Out for a stroll over the local footpaths I felt a bit of drag from one Boot. Seems the sole is coming away from the upper. See pics. Hoping to do a bit more walking (and probably have wet conditions). So what is the best glue (waterproof) to use for this? TIA


----------



## PeteXXX (6 May 2022)

Gorilla contact adhesive sticks most things very well.


----------



## Cycleops (6 May 2022)

Any contact adhesive


----------



## twentysix by twentyfive (6 May 2022)

Should have said - Vibram sole, Scarpa boot


----------



## Bonefish Blues (6 May 2022)

Cobblers.

No really, get 'em to glue it for you.


----------



## Mike_P (6 May 2022)

Shoe Glu around £3.50 for a 55ml tube on eBay


----------



## alicat (6 May 2022)

I'll second cobblers. They'll do a job that lasts and it keeps someone in employment.


----------



## Oldhippy (6 May 2022)

PeteXXX said:


> Gorilla contact adhesive sticks most things very well.
> 
> View attachment 643345



Is it made from real gorillas?


----------



## Threevok (6 May 2022)

Oldhippy said:


> Is it made from real gorillas?



No, and I've yet to get it to stick to any either


----------



## twentysix by twentyfive (6 May 2022)

Anyone heard/used this stuff? 
View: https://www.amazon.co.uk/Barge-All-Purpose-Cement-2-oz/dp/B00A3UTMJM/ref=sr_1_2?keywords=Barge+All-Purpose+TF+Cement&qid=1651836556&sr=8-2


----------



## Mike_P (6 May 2022)

https://www.whowhatwear.co.uk/best-glue-for-shoes/slide2


----------



## Ming the Merciless (6 May 2022)

Oldhippy said:


> Is it made from real gorillas?



No it’s sold by gorillas


----------



## GuyBoden (6 May 2022)

Gorilla glue expands because it is polyurethane, so not always ideal, especially for boots.

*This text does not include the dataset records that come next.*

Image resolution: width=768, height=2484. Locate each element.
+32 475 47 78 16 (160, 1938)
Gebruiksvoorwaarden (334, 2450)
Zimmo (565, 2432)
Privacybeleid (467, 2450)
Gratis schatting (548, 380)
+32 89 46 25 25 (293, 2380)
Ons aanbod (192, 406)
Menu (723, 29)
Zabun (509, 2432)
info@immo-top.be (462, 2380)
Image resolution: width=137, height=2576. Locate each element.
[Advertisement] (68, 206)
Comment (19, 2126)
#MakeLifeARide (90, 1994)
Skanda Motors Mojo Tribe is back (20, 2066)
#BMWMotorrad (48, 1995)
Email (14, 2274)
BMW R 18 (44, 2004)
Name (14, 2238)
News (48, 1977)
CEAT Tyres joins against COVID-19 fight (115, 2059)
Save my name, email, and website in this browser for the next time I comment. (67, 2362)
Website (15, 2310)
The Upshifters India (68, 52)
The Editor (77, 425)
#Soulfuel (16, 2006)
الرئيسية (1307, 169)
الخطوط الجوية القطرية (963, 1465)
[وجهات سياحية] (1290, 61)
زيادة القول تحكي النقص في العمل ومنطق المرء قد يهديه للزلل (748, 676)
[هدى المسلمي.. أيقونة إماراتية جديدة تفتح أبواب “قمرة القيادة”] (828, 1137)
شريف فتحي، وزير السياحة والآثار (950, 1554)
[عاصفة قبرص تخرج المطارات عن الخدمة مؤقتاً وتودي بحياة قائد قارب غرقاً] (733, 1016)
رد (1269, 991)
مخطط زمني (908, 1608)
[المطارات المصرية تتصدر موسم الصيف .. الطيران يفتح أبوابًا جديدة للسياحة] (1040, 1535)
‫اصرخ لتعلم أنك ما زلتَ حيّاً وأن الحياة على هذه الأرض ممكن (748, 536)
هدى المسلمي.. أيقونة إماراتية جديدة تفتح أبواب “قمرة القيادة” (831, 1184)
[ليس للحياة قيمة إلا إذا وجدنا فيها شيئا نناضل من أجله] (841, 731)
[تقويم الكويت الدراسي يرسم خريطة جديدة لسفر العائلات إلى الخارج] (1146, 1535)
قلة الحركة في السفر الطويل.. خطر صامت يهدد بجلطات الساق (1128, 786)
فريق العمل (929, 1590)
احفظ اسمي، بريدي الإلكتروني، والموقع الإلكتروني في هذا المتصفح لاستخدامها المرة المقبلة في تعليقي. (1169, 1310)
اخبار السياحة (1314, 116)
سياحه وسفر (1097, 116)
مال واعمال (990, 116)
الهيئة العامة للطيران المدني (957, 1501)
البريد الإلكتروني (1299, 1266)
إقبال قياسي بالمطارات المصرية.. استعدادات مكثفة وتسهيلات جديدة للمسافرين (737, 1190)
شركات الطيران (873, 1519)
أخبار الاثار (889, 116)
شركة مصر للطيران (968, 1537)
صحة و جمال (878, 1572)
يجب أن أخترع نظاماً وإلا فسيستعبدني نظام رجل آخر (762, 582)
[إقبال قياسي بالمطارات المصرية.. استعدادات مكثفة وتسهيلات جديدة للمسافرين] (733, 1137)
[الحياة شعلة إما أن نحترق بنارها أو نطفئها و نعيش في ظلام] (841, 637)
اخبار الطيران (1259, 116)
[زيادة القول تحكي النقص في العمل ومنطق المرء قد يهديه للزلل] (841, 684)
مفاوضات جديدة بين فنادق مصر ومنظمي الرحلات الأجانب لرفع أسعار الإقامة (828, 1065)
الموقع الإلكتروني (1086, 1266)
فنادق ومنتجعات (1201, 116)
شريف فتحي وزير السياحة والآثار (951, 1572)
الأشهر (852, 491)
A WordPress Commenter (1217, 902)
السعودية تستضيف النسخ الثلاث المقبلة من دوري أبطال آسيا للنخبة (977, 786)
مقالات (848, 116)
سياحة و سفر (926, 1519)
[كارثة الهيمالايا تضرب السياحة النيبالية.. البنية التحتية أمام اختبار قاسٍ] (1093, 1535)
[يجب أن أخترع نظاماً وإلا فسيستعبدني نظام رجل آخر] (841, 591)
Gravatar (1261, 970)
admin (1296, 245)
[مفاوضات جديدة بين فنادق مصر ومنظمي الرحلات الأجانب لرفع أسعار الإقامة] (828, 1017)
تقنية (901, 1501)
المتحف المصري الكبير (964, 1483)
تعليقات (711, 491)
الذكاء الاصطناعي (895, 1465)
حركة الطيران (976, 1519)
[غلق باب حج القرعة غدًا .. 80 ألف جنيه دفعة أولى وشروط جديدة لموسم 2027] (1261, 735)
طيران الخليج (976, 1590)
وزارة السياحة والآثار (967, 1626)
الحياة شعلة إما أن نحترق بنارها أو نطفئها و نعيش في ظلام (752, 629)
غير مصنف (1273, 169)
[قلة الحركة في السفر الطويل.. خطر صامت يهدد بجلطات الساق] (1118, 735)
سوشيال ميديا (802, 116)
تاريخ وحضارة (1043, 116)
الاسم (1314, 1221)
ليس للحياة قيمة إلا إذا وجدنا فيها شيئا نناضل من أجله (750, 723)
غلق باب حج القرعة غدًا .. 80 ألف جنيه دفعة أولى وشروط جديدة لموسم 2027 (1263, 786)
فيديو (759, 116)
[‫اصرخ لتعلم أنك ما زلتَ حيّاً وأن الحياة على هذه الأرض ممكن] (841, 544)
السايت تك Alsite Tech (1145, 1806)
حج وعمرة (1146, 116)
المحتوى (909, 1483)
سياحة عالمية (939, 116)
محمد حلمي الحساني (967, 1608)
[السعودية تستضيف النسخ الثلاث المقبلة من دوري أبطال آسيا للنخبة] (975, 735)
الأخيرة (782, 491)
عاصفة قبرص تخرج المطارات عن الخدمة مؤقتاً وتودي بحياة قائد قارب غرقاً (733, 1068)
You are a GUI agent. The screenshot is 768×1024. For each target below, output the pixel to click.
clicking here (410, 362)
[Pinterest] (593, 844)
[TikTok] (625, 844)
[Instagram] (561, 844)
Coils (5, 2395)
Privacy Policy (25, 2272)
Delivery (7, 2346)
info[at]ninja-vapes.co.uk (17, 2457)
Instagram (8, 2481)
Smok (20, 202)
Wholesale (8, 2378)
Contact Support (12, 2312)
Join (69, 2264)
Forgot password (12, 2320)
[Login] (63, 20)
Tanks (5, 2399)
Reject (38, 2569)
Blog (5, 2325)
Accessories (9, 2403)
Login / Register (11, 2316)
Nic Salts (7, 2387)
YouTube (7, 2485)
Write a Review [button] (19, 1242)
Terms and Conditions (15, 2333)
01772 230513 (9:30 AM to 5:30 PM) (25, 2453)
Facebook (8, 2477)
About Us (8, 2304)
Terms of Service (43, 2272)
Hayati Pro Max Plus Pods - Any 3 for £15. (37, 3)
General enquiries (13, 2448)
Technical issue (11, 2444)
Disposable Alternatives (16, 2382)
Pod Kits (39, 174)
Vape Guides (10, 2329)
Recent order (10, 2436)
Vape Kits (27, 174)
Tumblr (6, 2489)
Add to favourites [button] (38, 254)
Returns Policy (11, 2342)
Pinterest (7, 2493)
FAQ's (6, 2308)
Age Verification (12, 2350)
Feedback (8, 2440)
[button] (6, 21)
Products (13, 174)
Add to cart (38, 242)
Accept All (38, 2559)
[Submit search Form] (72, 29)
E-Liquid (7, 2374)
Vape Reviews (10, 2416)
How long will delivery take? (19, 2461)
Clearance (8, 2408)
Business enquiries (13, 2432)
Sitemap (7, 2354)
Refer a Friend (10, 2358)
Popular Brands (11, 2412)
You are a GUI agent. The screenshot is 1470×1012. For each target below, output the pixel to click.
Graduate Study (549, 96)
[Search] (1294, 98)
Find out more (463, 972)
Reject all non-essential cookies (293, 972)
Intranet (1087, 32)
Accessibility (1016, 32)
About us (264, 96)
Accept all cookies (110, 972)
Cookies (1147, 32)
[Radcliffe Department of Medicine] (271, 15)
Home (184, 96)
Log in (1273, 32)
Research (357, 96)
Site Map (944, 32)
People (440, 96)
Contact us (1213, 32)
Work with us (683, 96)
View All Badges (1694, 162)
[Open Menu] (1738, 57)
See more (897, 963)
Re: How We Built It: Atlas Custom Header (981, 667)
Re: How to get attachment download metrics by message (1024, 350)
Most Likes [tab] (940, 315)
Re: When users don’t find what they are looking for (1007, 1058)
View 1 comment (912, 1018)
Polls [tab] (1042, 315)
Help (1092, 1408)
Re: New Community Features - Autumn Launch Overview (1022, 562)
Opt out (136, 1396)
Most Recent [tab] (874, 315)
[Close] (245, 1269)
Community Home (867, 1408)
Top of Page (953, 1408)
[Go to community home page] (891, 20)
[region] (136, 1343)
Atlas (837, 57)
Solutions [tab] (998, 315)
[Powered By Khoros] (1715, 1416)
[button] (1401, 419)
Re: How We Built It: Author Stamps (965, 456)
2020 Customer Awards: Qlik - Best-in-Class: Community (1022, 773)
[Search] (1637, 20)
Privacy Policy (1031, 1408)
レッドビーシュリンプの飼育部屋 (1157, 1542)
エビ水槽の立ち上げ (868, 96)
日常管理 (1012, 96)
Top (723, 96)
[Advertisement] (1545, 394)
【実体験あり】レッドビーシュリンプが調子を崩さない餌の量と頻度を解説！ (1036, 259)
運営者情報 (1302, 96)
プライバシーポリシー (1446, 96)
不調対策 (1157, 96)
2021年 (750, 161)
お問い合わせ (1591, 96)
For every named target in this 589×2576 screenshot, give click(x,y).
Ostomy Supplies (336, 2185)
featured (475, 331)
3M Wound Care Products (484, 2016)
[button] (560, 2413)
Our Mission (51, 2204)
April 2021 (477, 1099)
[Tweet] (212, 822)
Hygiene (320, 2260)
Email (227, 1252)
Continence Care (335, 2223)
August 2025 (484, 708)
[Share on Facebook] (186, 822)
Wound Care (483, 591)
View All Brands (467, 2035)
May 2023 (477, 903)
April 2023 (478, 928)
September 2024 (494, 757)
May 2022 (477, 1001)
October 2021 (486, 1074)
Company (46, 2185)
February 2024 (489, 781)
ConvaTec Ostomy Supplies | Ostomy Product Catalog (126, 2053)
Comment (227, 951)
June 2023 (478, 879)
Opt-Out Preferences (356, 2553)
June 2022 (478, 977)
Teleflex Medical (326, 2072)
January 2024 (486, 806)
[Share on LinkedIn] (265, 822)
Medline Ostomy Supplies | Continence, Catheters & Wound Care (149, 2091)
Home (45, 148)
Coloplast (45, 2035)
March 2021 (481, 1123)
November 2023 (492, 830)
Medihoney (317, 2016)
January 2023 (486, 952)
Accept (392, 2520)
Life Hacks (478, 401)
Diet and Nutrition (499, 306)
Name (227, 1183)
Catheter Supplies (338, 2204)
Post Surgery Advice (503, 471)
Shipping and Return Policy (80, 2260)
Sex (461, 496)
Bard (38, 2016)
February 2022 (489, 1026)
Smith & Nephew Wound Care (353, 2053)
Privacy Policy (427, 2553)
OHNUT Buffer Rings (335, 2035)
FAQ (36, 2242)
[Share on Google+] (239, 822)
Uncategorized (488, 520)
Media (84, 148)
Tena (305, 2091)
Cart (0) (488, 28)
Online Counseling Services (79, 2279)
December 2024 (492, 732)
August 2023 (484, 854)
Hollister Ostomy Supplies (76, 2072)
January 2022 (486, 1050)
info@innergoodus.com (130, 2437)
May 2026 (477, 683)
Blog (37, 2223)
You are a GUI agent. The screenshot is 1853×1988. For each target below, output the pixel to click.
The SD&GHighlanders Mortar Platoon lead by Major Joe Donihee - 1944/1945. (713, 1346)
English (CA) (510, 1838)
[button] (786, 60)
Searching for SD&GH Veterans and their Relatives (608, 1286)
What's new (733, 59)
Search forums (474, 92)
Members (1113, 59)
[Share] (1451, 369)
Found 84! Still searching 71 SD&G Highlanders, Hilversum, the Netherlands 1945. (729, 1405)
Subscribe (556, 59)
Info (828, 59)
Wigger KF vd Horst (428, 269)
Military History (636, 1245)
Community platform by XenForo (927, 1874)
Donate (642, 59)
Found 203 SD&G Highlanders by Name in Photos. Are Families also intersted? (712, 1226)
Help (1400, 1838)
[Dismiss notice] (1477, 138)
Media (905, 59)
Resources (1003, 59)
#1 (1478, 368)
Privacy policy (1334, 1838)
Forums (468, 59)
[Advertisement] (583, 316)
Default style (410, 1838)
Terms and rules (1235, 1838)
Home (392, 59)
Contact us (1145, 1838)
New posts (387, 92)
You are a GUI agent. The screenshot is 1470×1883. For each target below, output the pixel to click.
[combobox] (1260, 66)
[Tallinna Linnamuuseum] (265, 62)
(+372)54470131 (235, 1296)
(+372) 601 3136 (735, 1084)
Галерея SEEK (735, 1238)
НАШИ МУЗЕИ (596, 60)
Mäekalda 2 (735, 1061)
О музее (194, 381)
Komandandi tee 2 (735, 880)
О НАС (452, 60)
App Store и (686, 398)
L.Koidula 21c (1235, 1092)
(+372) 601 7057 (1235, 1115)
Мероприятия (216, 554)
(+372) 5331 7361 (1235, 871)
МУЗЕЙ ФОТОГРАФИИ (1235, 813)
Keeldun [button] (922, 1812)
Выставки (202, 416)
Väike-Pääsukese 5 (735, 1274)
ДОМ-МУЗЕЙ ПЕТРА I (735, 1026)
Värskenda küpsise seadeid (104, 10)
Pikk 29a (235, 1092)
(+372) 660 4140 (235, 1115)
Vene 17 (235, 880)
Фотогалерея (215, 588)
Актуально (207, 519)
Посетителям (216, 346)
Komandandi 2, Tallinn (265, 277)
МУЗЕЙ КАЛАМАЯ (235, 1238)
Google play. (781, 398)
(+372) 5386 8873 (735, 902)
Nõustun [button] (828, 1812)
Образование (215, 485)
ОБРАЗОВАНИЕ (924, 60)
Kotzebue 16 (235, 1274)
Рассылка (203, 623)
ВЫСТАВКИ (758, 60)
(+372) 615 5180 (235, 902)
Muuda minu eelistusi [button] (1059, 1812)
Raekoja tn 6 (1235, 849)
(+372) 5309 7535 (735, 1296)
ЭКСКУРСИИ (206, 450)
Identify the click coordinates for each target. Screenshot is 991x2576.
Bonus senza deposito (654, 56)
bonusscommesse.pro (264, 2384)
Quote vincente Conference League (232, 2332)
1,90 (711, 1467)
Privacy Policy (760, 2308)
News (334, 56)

Shoe Goo is what I use for boots. Excellent stuff.

Here:
https://www.repairingproducts.co.uk/product/shoe-goo-black/


----------



## presta (6 May 2022)

Lancashire Sports Repairs
Repair: £15 per boot, re-sole: £85 per pair.



Cycleops said:


> Any contact adhesive


I use Evo Stik for repairing training shoes, but it doesn't last very long.


----------



## slowmotion (6 May 2022)

They are good boots. It's worth getting a pro to do a proper job.


----------



## twentysix by twentyfive (6 May 2022)

presta said:


> I use Evo Stik for repairing training shoes, but it doesn't last very long.


Yes - works OK for sticking new rubber soles to leather shoes but has to be kept under observation for "issues".


----------



## geocycle (6 May 2022)

Have you got a good range of clamps to hold while setting? If not I’d got to a local cobbler.


----------



## MontyVeda (6 May 2022)

Cycleops said:


> Any contact adhesive



is of course the correct answer


----------



## twentysix by twentyfive (7 May 2022)

geocycle said:


> Have you got a good range of clamps to hold while setting? If not I’d got to a local cobbler.



Yep - have clamps. But I'm thinking local cobbler now anyway.


----------



## twentysix by twentyfive (13 May 2022)

After much procrastination I visited the local cobbler. I'll be £10 lighter on Tuesday but the road path test will take a bit longer.


----------



## Gwylan (13 May 2022)

Bit late for my wisdom. But that won't stop me.
Mitre adhesive. Adhesive in one pot and catalyst in an aerosol.
Amazing on kitchen jobs. But also bits on the bottom of the camper very effectively after other efforts failed.

I know boot soles and the floor pan of a camper are not comparable, but the stuff does stick. Bit rapid but can't get everything.


----------